What Happens When Your Cloud Integration Starts without Observability
by James Burns
Cloud services have changed the way applications are developed. They allow teams to focus on their value proposition, product, and customers. As part of the evaluation for a cloud service, you might talk to friends, look at recent feature additions, speak with sales about their roadmap. You may be choosing a cloud service to offload the operational burden to someone else, but just because you’ve offloaded it doesn’t mean it can’t fail.
Even if, or perhaps especially if, you’re a small company, understanding what will happen to your customers and to your business if the cloud service fails becomes key. It pays to look at status pages, recent outages, or public post-mortems. However, the true test is when you integrate the new feature using a cloud service, and see how your workload and the performance (or failure) of the cloud service interact.
Delaying this assessment until late in a project creates substantial risk.

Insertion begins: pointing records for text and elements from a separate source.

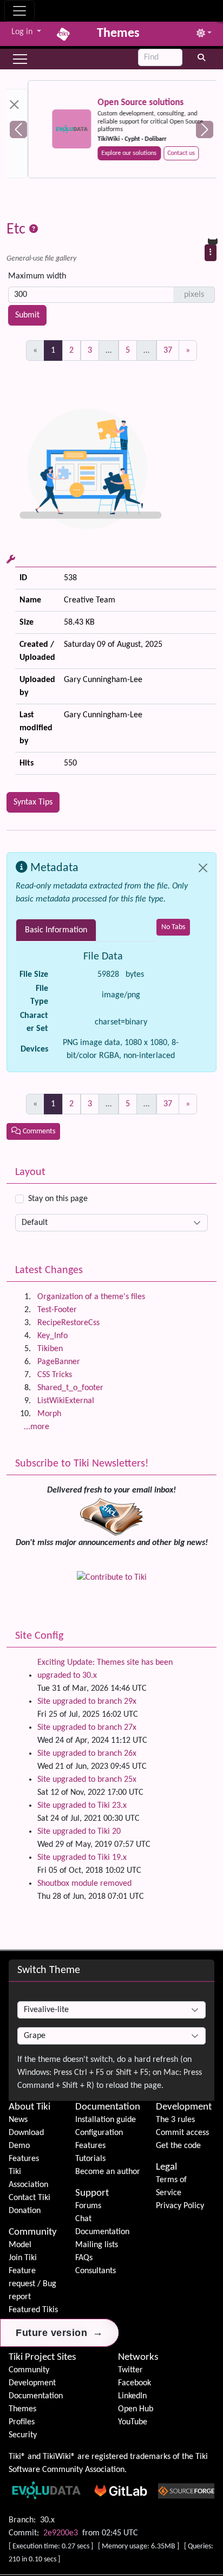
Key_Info (52, 1336)
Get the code (178, 2146)
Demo (19, 2146)
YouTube (132, 2422)
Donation (25, 2211)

Working on a recent project, my team had created what we believed to be a scalable and resilient architecture. We were just starting to use Chaos Engineering to test out our resilience and observability. During the second round of testing I was responsible for determining the experiments to try. I thought it might be interesting to test how we would observe a third-party cloud component (let’s call it PipelineAPI) failure.
The result of the experiment was that we didn’t — and couldn’t — observe PipelineAPI failure.
After a couple of sprints dedicated to closing the instrumentation gap for all cloud services in the project, during normal operation we started to see significant performance variance by one of the cloud services, we’ll call LogsAPI, in the critical path. After dashboard screenshots, discussions with support, and eventually a meeting with the product manager for LogsAPI, it became clear that it was not designed to support our use case. We pivoted to another similar cloud service, we’ll call BigDataAPI, with all the instrumentation in place from the start. We observed consistent latency and consistent availability of the data in the data store with no change over time or increasing amounts of data. With this data we gained confidence that BigDataAPI would be able to support our use case and growth.
To be honest, we got lucky. We hadn’t thought through how we would observe the performance of third-party cloud services as we scaled out the system. We didn’t instrument some of the core functionality of our system because it was not the code we were writing or testing. If we’d launched without the testing and observability our system would have failed at even 5% of the target traffic level. Instead we scaled smoothly over 100x in the first two weeks and had a deep understanding of the performance and resilience of our system the entire time.
It is better not to be lucky. Measure the performance and availability of any cloud service you are designing into a solution — as soon as possible and well before full production deployment. Watching the trending of outlier performance, it becomes easier to see if the cloud service is keeping up with your testing or canary traffic, or not. Conversations with cloud service vendors about expectations and performance are easier when you have consistent high resolution data to support your observations and questions.
No matter what you are building, the customer has expectations of your system. Closely observing your cloud service integrations is the best and easiest way to make sure you meet those expectations.